For this problem, a height-balanced binary tree is defined as a binary tree in which the depth of the two subtrees of every node never differ by more than 1.
Problem 2 [Path Sum]
Given a binary tree and a sum, determine if the tree has a root-to-leaf path such that adding up all the values along the path equals the given sum.
For example:
Given the below binary tree and sum = 22
,
5 / 4 8 / / 11 13 4 / \ 7 2 1
Problem 3 [Path Sum II]
Given a binary tree and a sum, find all root-to-leaf paths where each path‘s sum equals the given sum.
For example:
Given the below binary tree and sum = 22
,
5 / 4 8 / / 11 13 4 / \ / 7 2 5 1
The three problems are very easy at some extent, but they differ with each other, regarding the proper mechanism of passing answer set and arguments.
The three problems include two very important issues in writing a recursion program.
1. How to pass the arguments to next level recursion?
2. How to return the answer set?
In problem1: (feedback to root level)
In order to test if a tree is a balance binary tree, we need to get the height of left-sub tree and right-sub tree. Can we do it in this way ?
get_height(..., int left_tree_height, ...)
Absolutely no, Java pass arguments by value(the change in low-level recursion is just within its own scope).Thus we have to use other choices.
Choice 1: Record the height in an array(ArrayList), but we have only one height value to pass between two adjacent recursion levels. It seems to complex the problem.
Choice 2: Return height as a return value. It seems very reasonable, but how could we pass the vlidation information back(we check along the recursion path). We have already use height as return value, we can‘t return a boolean value at the same time. There is a way to solve this problem: Since we pass height, and the height would never be a negative number, how about using "-1" to indicate invalidation.
My solution:
public class Solution { public boolean isBalanced(TreeNode root) { if (root == null) //an empty tree return true; if (getTreeHeight(root) == -1) return false; else return true; } private int getTreeHeight(TreeNode cur_root) { if (cur_root == null) return 0; int left_height = getTreeHeight(cur_root.left); int right_height = getTreeHeight(cur_root.right); if (left_height == -1 || right_height == -1) //the -1 represent violation happens in the sub-tree return -1; if (Math.abs(left_height - right_height) > 1) //the violation happens in the current tree return -1; return left_height > right_height ? left_height + 1 : right_height + 1; //return the new height to the pre level recursion }}
In problem 2: (feedback to root level)
Since we just care about whether there exists an path equal to the sum, we could directly use a boolean value as return value.
My solution:
public class Solution { public boolean hasPathSum(TreeNode root, int sum) { if (root == null) return false; return helper(root, sum); } private boolean helper(TreeNode cur_root, int sub_sum) { if (cur_root == null) return false; if (cur_root.left == null && cur_root.right == null) { //reach the leaf node if (cur_root.val == sub_sum) return true; } return helper(cur_root.left, sub_sum - cur_root.val) || helper(cur_root.right, sub_sum - cur_root.val); }}
In problem 3:(no need to feed back to root level, directly add answer to result set at base level)

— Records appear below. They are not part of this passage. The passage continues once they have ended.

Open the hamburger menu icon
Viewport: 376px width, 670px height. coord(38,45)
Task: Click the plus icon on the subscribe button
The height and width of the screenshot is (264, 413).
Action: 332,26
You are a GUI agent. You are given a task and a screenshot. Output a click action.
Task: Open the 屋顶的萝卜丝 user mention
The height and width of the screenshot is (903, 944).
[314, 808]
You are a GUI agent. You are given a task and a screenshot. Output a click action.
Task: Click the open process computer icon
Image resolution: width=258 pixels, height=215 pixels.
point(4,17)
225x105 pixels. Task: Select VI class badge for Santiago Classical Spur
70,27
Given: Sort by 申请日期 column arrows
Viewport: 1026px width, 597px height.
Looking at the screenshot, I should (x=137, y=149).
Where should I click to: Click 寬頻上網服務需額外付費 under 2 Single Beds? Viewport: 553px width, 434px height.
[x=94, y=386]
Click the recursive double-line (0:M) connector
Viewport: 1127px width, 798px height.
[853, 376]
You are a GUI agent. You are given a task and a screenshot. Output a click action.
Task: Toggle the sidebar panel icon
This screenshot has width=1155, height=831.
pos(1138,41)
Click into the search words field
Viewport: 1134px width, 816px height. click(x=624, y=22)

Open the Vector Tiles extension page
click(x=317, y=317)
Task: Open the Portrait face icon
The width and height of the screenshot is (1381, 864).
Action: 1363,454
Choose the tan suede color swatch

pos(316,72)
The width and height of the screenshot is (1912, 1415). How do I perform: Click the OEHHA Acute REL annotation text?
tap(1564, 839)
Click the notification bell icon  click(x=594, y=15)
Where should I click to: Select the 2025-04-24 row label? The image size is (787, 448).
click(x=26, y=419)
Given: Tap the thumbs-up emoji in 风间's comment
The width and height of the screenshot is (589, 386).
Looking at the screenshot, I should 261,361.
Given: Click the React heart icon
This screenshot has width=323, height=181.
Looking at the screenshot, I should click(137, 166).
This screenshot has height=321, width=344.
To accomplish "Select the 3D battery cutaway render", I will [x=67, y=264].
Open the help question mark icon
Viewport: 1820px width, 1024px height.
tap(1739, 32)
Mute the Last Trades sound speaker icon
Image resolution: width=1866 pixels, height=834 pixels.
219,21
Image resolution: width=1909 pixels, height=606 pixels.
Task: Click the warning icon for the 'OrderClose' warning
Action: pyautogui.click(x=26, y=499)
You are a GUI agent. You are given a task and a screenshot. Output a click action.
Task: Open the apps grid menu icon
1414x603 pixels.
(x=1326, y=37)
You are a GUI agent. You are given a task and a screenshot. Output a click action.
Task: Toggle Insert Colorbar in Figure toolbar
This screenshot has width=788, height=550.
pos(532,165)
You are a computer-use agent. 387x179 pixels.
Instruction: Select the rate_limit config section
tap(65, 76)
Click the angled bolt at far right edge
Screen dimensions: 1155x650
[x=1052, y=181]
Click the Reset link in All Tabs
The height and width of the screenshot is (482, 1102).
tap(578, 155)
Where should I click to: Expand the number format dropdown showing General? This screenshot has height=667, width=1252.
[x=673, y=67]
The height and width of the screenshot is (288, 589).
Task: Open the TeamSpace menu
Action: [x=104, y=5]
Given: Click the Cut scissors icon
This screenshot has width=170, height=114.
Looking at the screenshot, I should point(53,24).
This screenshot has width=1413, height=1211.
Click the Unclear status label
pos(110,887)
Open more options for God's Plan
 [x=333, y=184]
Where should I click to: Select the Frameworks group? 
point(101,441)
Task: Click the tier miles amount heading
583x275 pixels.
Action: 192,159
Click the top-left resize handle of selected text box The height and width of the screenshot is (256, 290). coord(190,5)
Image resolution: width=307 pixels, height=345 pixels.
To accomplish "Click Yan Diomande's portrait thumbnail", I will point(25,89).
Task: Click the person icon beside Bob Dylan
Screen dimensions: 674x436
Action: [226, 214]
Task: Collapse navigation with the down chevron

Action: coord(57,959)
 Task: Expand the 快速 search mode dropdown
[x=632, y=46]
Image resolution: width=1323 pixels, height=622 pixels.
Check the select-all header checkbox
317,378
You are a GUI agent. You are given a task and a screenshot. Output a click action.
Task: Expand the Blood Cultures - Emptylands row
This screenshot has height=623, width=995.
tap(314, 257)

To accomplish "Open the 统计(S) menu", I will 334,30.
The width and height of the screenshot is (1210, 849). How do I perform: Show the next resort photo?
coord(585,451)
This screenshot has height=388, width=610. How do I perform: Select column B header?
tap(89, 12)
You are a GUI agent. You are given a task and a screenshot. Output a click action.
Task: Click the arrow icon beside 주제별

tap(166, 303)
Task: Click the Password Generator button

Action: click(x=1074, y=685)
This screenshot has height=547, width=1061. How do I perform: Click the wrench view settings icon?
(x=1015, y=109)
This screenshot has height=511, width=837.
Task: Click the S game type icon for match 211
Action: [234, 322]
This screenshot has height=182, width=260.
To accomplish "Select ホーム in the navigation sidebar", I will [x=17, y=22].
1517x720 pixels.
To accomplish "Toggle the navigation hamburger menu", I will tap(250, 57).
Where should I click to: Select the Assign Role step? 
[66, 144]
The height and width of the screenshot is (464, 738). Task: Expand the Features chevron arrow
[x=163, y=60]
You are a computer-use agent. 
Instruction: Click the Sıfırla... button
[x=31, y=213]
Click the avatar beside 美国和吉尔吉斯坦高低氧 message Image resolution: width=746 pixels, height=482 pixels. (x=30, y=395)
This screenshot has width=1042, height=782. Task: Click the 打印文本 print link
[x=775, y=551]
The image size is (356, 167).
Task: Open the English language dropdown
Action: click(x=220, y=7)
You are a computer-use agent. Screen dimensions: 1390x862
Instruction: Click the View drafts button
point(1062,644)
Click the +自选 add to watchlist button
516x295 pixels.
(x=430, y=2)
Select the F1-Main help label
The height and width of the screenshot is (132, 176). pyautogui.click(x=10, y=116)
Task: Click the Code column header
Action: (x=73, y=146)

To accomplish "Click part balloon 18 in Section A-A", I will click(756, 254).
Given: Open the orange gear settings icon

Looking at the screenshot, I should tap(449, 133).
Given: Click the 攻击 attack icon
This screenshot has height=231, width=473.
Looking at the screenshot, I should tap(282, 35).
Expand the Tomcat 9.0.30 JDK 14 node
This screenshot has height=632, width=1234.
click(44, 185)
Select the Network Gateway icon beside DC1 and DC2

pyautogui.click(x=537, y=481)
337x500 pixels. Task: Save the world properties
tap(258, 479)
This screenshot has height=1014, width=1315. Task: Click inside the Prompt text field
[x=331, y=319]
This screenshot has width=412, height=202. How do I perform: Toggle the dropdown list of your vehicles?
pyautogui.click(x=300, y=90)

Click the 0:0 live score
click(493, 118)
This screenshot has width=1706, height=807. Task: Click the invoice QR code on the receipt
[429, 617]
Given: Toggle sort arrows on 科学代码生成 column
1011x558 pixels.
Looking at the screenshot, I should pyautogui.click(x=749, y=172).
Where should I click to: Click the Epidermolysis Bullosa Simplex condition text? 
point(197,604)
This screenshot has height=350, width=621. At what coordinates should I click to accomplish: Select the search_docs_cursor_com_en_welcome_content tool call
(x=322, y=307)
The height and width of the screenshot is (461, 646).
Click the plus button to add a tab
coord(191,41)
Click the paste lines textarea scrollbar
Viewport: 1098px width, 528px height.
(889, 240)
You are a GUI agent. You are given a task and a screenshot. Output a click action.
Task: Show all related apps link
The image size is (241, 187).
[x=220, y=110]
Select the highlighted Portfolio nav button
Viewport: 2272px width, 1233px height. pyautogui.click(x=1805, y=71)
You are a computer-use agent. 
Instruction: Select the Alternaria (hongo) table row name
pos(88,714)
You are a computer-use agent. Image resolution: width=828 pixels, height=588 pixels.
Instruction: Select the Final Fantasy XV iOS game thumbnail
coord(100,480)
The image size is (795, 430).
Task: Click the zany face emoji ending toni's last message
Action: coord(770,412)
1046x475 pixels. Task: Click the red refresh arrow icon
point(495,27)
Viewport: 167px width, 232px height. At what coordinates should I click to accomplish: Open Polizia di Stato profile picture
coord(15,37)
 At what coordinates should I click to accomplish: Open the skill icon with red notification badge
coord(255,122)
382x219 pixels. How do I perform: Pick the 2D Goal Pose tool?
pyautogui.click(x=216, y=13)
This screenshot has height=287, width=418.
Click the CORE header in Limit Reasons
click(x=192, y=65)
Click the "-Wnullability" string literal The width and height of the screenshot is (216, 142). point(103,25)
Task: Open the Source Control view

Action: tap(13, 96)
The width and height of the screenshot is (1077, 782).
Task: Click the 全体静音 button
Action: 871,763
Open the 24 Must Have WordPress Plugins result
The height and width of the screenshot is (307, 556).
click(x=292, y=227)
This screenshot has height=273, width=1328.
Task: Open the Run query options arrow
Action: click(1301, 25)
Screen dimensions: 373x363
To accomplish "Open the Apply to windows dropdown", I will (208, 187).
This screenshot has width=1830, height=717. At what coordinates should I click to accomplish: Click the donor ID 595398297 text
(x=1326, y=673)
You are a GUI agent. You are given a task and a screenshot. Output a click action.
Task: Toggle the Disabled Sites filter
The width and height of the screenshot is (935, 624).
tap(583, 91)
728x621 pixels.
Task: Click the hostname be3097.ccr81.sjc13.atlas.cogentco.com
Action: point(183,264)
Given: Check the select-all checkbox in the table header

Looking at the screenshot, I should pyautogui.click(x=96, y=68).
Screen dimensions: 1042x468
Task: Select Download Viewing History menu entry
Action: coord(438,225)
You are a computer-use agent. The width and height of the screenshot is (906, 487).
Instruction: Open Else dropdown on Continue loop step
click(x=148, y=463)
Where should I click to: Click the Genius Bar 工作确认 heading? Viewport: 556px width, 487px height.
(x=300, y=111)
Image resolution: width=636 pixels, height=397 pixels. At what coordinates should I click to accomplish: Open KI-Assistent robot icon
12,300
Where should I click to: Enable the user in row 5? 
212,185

This problem is an advanced version of problem3, it includes many skills we should master when writing an useful recursion program. We should first note following facts:
1. we need a global answer set, thus once we have searched out a solution, we could directly add the solution into the answer set. The effects scope of this set should be globally accessiable. This means at each recursion branches, it could be updated, and the effects is in global scope. We pass it as an argument.
public ArrayList<ArrayList<Integer>> pathSum(TreeNode root, int sum) { ArrayList<ArrayList<Integer>> ret = new ArrayList<ArrayList<Integer>> (); if (root == null) return ret; ArrayList<Integer> ans = new ArrayList<Integer> (); helper(root, sum, ans ,ret); return ret; }
2. We should keep the path‘s previous information before reaching the current node. We should be able to mainpulate on the information, and pass it to next recursion level. The big problem comes out : if we manipulate on the same object(list), this could be a disaster. Since each recursion level has two sparate searching branches.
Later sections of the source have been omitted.